**Material shown:**
__________
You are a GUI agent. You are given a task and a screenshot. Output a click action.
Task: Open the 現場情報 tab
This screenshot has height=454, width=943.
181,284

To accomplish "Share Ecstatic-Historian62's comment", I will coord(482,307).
__________
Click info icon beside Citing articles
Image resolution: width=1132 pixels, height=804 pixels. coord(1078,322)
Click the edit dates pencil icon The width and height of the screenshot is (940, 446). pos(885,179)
__________
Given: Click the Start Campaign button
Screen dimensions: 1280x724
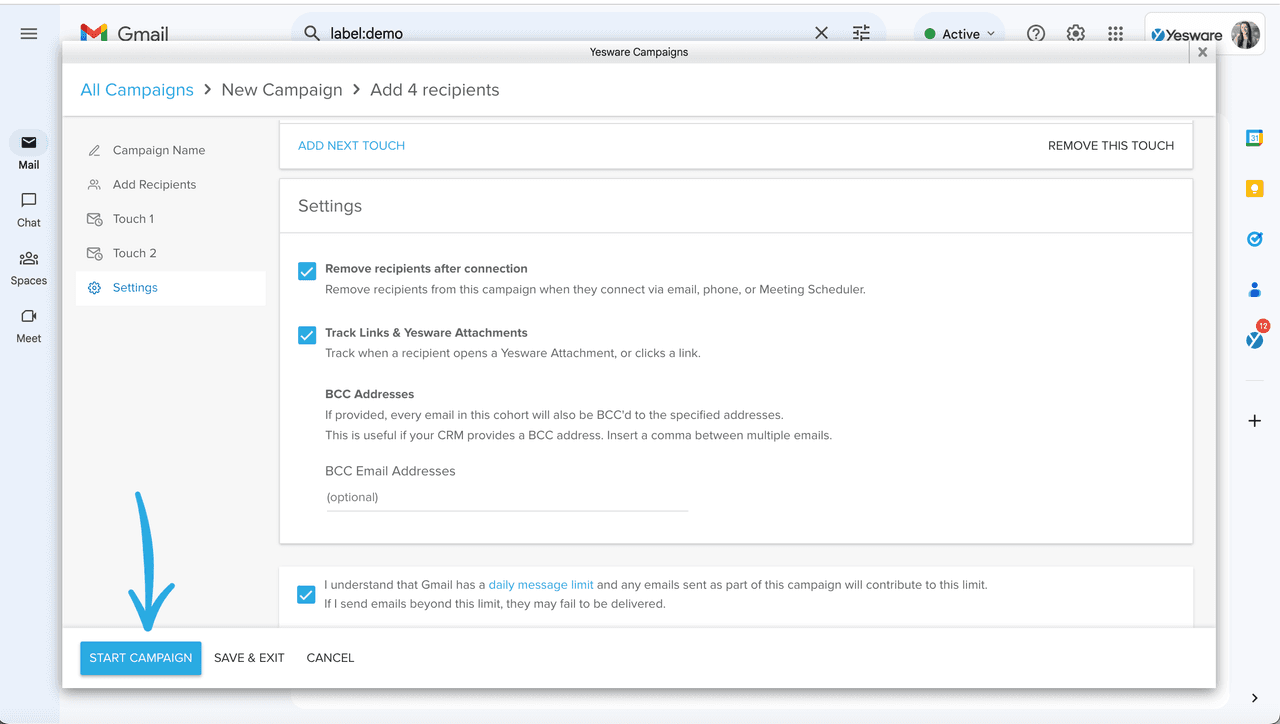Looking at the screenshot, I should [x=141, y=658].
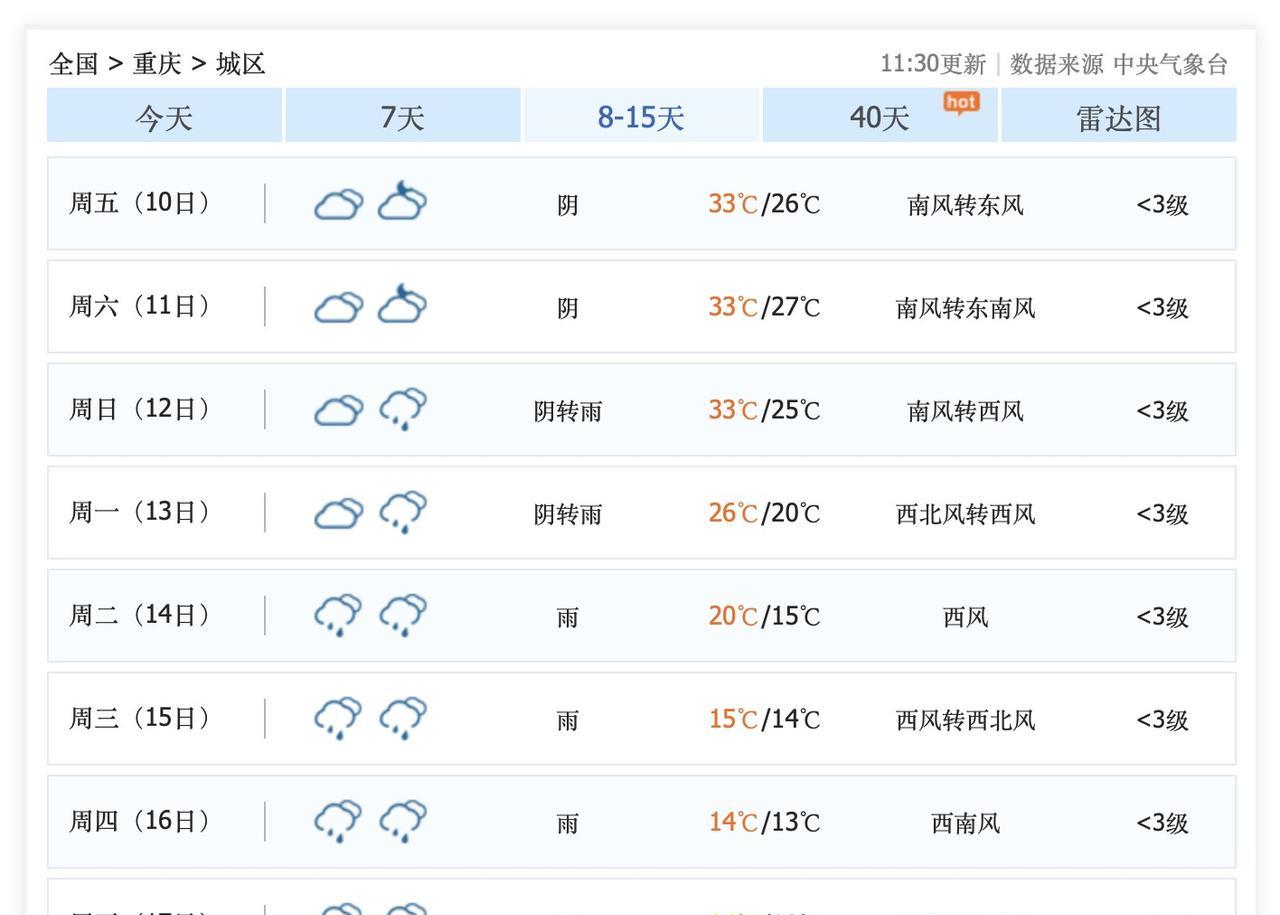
__________
**Task requirements:** From the records above, copy out the line with "Click info icon beside Citing articles", the line with "Click the edit", and every line between them, word for word.

**Expected answer:**
Click info icon beside Citing articles
Image resolution: width=1132 pixels, height=804 pixels. coord(1078,322)
Click the edit dates pencil icon The width and height of the screenshot is (940, 446). pos(885,179)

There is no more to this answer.